Fußball ist nur ein Spiel, aber digitalisiert

VORRUNDE Ist Fußball bloß ein Zahlenspiel? Wie sich der bisherige Verlauf der Weltmeisterschaft in Statistiken liest

VON THOMAS WINKLER

Es war einmal, da wurden Minuten gezählt. Spielminuten. Wie lange hatte ein Stürmer nicht mehr getroffen? Wie lange ein Torwart seinen Kasten sauber gehalten? Solche Zahlen liefert auch diese Weltmeisterschaft: Algerien wartet nun schon 418 Minuten auf einen Torerfolg bei einem WM-Endturnier. Diese Minuten überspannen nahezu ein Vierteljahrhundert: Am 3. Juni 1986 traf Djamel Zidane in der 59. Minute gegen Nordirland zum letzten Mal. Ob die Algerier bei der nächsten WM die Chance haben werden, diese unrühmliche Serie zu beenden, oder noch einmal 24 Jahre warten müssen, das bleibt abzuwarten.

Doch Minutenzählerei, das ist graue Vorzeit. Der moderne Fußball wird längst wird auch in immer avancierteren Statistiken aufbereitet. Lassen sich Laufwege akkumulieren und gewonnene Zweikämpfe vergleichen, Passgenauigkeit in Prozenten ausdrücken und die sich wiederum auf kurze, mittlere und lange Pässe verteilen. Von wo aus wird mit welcher Erfolgsquote geschossen? Wie viele Flanken erreichen den Mitspieler? Wie viele Tacklings enden mit einem Ballgewinn? Wie viele Angriffe laufen über links? Welche Quote hat der Verteidiger XY bei seinen Klärungsversuchen?

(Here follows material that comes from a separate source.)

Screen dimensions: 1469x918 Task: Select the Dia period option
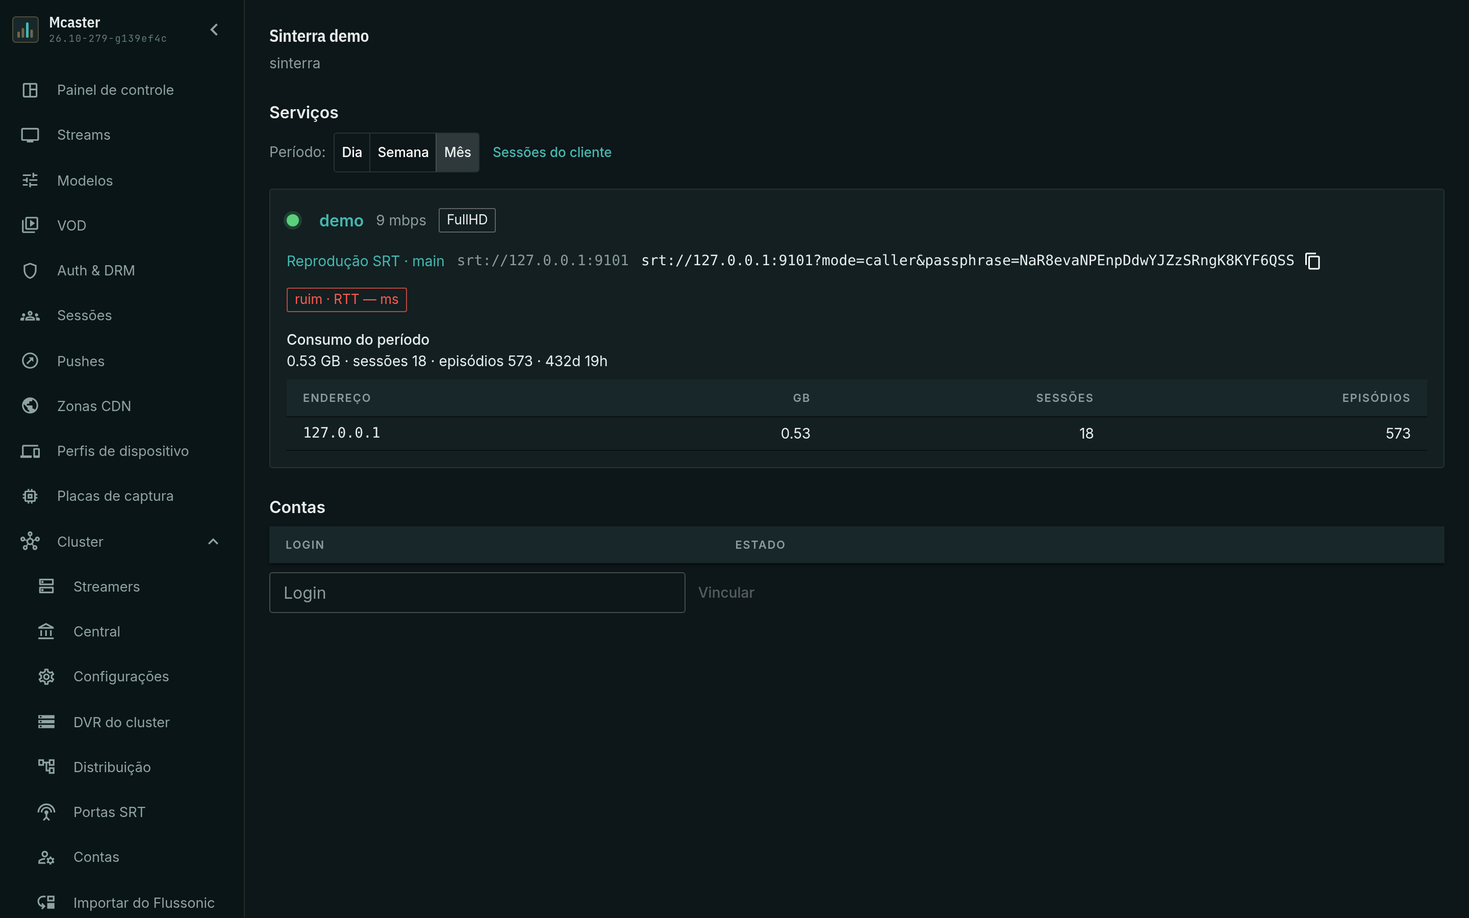351,152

Hier wird eine Entwicklung nachgeholt, die in US-Sportarten schon seit Jahrzehnten immer wichtiger wird. Im Baseball, Football oder Basketball werden Statistiken immer avancierter. Da braucht man einen Mathematikabschluss, um die Formel zu verstehen, nach denen die Effektivität eines Quarterbacks oder Pitchers errechnet wird.

Doch diese Sportarten sind vergleichsweise statisch. Sie in Zahlen zu übersetzen, das macht Sinn. Fußball aber ist ein viel anarchischeres Spiel. Fußball besteht aus Fehlern, die Aufgabe der Trainer ist es vor allem, die Fehlerquote möglichst gering zu halten. Und nicht zuletzt: Fußball, das ist vielleicht das wichtigste seiner Erfolgsgeheimnisse, hat viel mit Glück zu tun. Eine Mannschaft kann nur 25 Prozent Ballbesitz haben und nur einmal vors gegnerische Tor kommen, aber trotzdem 1:0 gewinnen.

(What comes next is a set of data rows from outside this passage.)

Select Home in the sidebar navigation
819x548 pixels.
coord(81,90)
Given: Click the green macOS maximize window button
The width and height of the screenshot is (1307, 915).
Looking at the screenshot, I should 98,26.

Aber auch im Fußball lässt sich allerhand mit Zahlen erklären. Beispielsweise, dass sich momentan wieder der Ballbesitzfußball mit dem Vorbild FC Barcelona durchsetzt, stützen auch die Pass-Statistiken: Die meisten Pässe in der WM-Vorrunde haben Brasilien, Spanien und Argentinien gespielt, gefolgt von Deutschland, das unter Joachim Löw ebenfalls diesen Stil anstrebt. Unter den zehn Spielern mit den besten Passquoten, die alle drei Vorrunden-Matches bestritten haben, finden sich vier Brasilianer, darunter die beiden Spitzenreiter Lucio und Felipe Melo (beide 91 Prozent) und zwei Argentinier.

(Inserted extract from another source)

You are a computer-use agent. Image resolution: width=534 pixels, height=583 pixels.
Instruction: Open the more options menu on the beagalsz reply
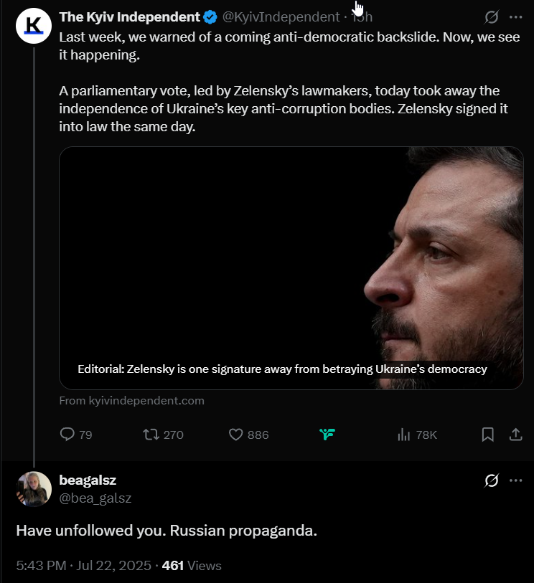click(x=515, y=480)
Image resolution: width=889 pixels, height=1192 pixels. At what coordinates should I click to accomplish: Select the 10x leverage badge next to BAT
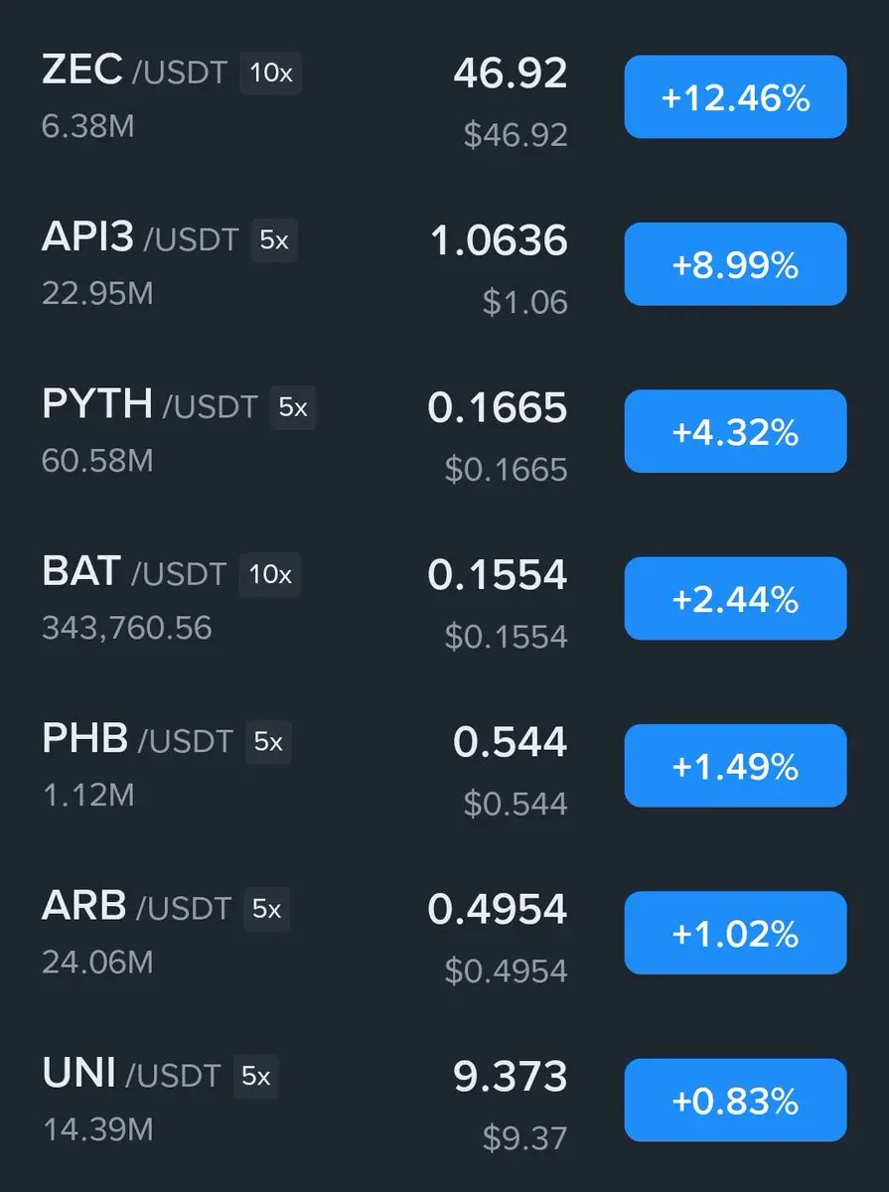[x=270, y=574]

In dieser Top Ten taucht überraschenderweise nur ein Spanier auf. Und das ist keiner der Ballverteiler aus dem Mittelfeld, kein Xavi oder Iniesta, sondern der Verteidiger Puyol. Xavi hat zwar mit 263 die meisten Pässe aller WM-Teilnehmer in der Vorrunde gespielt, aber nur 78 Prozent davon erreichten auch den Mitspieler. Eine Zahl, die den Eindruck stützt, dass die spanische Ballzirkulation lange nicht so rund läuft, wie man erwartet hätte.

Aber für jede Zahl, die eine These stützt, lässt sich im Zweifel auch eine andere Zahl finden, die die Gegenthese untermauert. Gilt doch auch im Fußball natürlich das alte Diktum der Stochastiker: Trau keiner Statistik, die du nicht selbst gefälscht hast.